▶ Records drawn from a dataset
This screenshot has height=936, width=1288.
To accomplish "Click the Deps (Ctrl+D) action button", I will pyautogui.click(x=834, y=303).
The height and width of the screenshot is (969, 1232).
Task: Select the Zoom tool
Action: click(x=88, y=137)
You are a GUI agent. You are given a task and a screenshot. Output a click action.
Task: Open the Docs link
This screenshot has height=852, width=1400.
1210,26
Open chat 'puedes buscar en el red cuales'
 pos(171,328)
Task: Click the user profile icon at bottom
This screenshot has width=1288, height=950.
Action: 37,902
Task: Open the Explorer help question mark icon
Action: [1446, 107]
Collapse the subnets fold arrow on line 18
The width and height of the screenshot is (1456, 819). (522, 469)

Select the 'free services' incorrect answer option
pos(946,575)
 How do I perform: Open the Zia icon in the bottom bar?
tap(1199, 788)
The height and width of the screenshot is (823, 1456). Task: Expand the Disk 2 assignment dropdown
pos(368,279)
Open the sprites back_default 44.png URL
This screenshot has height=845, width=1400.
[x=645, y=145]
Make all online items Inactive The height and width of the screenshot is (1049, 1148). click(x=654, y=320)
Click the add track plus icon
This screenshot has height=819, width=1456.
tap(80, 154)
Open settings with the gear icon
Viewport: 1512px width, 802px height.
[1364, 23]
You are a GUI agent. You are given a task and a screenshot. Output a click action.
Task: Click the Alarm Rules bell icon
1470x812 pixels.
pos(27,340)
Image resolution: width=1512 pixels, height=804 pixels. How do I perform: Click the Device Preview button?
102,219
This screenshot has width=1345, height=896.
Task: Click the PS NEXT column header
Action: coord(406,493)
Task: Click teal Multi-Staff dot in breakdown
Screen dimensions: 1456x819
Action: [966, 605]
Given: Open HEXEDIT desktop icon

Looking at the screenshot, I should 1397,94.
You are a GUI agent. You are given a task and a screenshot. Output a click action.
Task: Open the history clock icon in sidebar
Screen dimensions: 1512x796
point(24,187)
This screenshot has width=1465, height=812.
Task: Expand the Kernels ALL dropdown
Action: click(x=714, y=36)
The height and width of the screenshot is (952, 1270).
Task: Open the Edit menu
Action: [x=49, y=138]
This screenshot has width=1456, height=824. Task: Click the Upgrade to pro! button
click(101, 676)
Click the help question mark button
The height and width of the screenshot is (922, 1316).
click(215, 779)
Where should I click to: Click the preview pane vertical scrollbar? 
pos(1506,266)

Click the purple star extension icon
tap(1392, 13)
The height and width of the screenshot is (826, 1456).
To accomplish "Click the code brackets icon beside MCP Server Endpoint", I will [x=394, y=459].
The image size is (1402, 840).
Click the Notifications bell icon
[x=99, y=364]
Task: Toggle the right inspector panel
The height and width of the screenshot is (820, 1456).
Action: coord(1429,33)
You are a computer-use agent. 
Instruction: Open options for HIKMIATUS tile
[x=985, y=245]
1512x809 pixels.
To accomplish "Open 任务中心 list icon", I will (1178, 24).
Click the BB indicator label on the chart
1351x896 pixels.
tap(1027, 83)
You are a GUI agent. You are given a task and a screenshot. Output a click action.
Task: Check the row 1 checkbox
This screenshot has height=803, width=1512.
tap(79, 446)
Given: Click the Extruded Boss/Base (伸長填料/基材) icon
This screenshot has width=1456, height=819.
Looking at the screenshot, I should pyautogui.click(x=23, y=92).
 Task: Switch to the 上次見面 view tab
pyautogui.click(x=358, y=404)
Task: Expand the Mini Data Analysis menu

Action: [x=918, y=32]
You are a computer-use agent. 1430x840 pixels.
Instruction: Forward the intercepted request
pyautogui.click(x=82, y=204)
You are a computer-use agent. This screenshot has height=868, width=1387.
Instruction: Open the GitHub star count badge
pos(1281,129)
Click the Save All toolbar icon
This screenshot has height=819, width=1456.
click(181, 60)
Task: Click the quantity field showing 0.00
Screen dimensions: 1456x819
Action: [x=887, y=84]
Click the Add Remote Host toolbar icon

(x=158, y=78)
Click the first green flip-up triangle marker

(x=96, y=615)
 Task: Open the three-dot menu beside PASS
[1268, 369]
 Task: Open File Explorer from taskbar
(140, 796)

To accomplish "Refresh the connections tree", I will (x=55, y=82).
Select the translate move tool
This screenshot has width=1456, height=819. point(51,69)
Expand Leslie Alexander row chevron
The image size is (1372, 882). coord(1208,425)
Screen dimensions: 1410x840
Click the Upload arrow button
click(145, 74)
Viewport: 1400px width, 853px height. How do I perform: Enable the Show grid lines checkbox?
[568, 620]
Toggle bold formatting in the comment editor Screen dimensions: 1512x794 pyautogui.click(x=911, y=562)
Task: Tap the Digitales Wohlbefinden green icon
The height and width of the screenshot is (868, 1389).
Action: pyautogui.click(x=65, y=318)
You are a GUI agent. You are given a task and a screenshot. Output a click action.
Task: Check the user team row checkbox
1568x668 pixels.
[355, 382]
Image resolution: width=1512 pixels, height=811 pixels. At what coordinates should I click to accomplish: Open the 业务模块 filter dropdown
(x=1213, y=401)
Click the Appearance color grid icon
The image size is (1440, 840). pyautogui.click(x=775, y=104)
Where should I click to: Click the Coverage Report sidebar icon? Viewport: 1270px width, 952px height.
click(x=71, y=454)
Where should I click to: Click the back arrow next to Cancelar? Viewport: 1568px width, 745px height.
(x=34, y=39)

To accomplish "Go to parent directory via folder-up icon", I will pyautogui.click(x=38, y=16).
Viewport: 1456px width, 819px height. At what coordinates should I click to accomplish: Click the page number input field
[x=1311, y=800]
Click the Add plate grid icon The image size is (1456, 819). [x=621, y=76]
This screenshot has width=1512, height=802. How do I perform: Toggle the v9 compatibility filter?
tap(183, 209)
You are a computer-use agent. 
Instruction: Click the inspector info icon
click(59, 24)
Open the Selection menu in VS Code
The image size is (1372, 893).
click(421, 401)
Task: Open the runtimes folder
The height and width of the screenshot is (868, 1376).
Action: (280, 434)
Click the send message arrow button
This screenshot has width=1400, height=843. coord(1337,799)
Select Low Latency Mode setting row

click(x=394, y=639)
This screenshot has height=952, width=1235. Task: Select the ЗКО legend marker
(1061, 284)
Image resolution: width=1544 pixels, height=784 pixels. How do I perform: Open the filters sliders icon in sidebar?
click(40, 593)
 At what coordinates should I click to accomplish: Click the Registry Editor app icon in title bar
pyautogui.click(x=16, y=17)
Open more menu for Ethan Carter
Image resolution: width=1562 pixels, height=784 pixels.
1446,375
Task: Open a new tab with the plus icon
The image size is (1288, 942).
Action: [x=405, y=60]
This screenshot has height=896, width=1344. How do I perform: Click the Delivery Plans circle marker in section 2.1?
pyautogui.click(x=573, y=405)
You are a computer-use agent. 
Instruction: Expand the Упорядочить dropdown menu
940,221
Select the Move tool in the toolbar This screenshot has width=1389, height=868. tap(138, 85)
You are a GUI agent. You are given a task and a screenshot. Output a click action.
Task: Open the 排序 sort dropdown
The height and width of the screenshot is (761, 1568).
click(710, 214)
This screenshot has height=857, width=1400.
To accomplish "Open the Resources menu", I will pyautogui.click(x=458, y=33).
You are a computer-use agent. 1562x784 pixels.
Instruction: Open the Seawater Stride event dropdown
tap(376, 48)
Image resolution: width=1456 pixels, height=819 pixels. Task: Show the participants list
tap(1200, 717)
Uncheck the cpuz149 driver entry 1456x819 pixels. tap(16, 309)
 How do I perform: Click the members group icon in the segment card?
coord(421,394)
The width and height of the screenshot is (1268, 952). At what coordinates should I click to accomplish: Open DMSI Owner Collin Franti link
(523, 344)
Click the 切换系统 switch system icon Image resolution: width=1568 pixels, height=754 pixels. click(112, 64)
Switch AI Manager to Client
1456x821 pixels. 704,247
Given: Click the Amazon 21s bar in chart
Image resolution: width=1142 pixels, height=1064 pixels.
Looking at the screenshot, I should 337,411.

▶ YOUR ASSIGNMENT
Check each line of the data for "plus". Copy the lines where it turns up.

▶ ANSWER BOX
Click the add track plus icon
Task: Open a new tab with the plus icon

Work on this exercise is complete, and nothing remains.